His less than candid statements continued with his assertion that "Jerusalem will remain the capital of Israel, and it must remain undivided." But he has refused to sponsor bills to this end in the Senate. And when CNN called him on this, he backtracked, saying that it was up to the parties to negotiate a range of these issues and that Jerusalem would be part of those negotiations.
Should a foreign policy depend on whether you're addressing AIPAC or CNN?
Then there's the company Obama keeps. The Rev. Jeremiah A. Wright Jr.'s anti-American sound bites are tame in comparison to his anti-Zionist diatribes. Everyone knows Wright honored the anti-Semitic Louis Farrakhan with an award. Less known is that the bulletin of Obama's former church once featured an open letter from Palestinian Ali Baghdadi. "I must tell you that Israel was the closest ally to the white supremacists of South Africa," he wrote. "Both worked on an ethnic bomb that kills Blacks and Arabs."

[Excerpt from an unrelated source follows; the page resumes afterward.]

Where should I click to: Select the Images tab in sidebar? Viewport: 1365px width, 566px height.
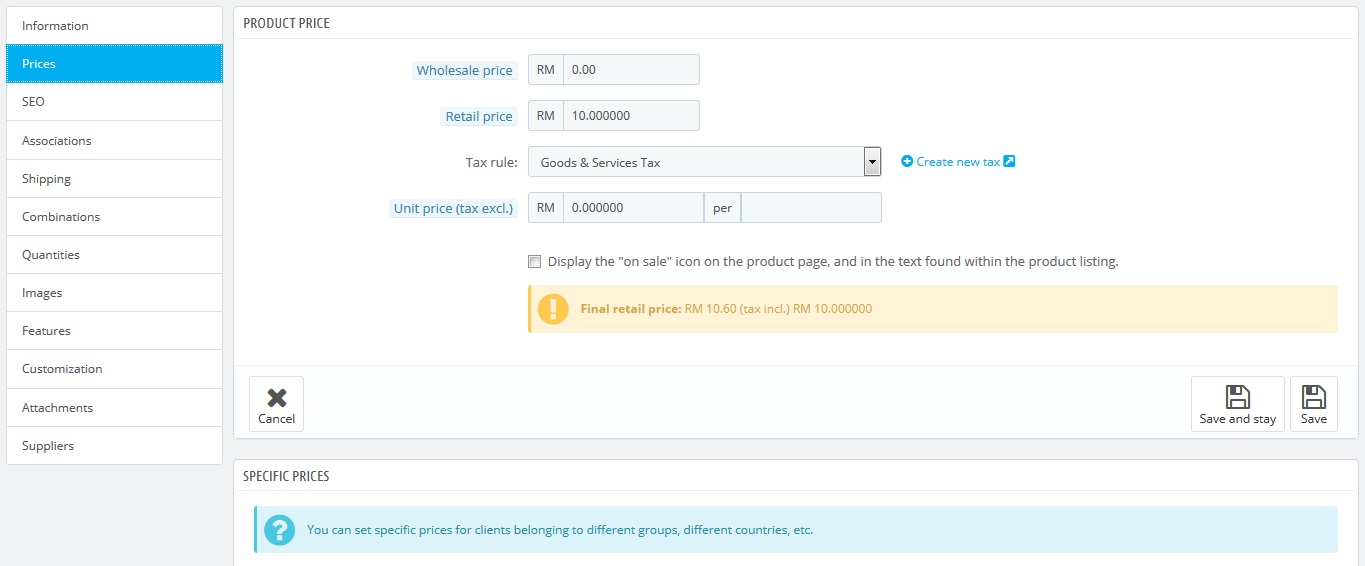[x=114, y=293]

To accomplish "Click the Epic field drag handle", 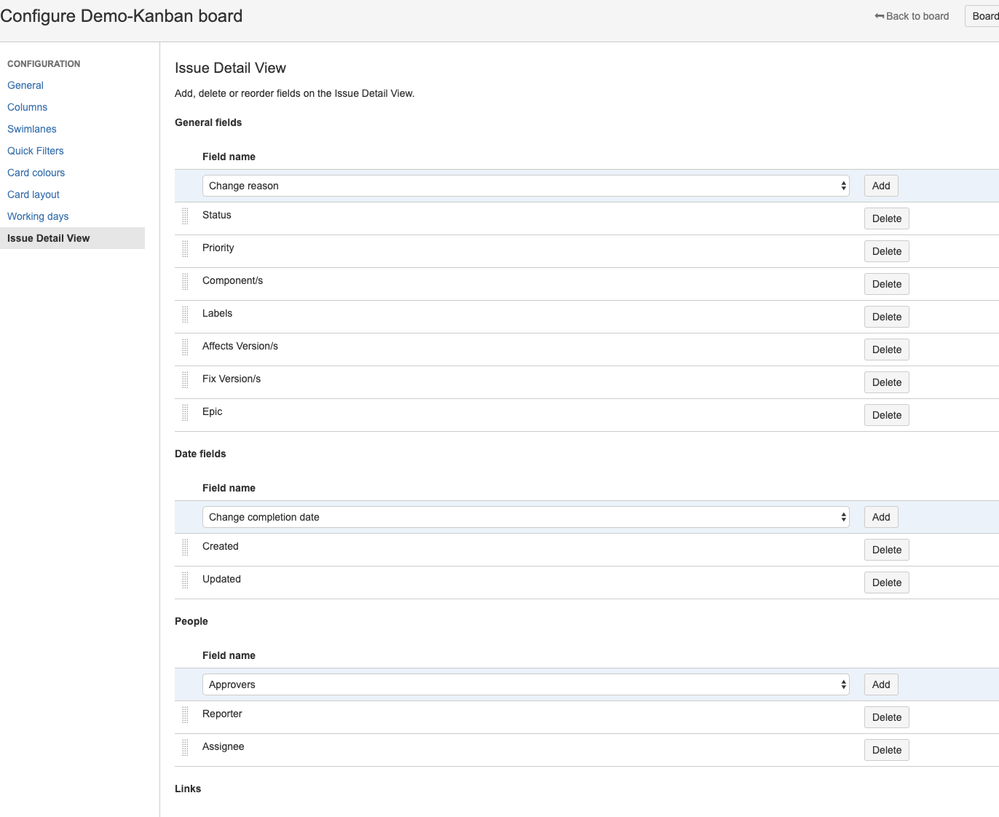I will pyautogui.click(x=185, y=411).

In April, the Los Angeles Times reported on Obama's once close friendship with Rashid Khalidi, who has said that Palestinians who kill Israeli soldiers are engaged in legitimate resistance. The article quotes another American Palestinian intellectual, Hussein Ibish, as saying: "I am confident that Barack Obama is more sympathetic to the position of ending the occupation than either of the other candidates."
Then there's Obama's cadre of senior foreign-policy advisers, including Zbigniew Brzezinski and Anthony Lake from the pro-Palestinian Carter administration. It also included Robert Malley until last month, when this anti-Israeli academic was dismissed for having regular contact with Hamas.
The homeland at the center of the Obama team's Middle East story, it seems, is not Israel, but Palestine.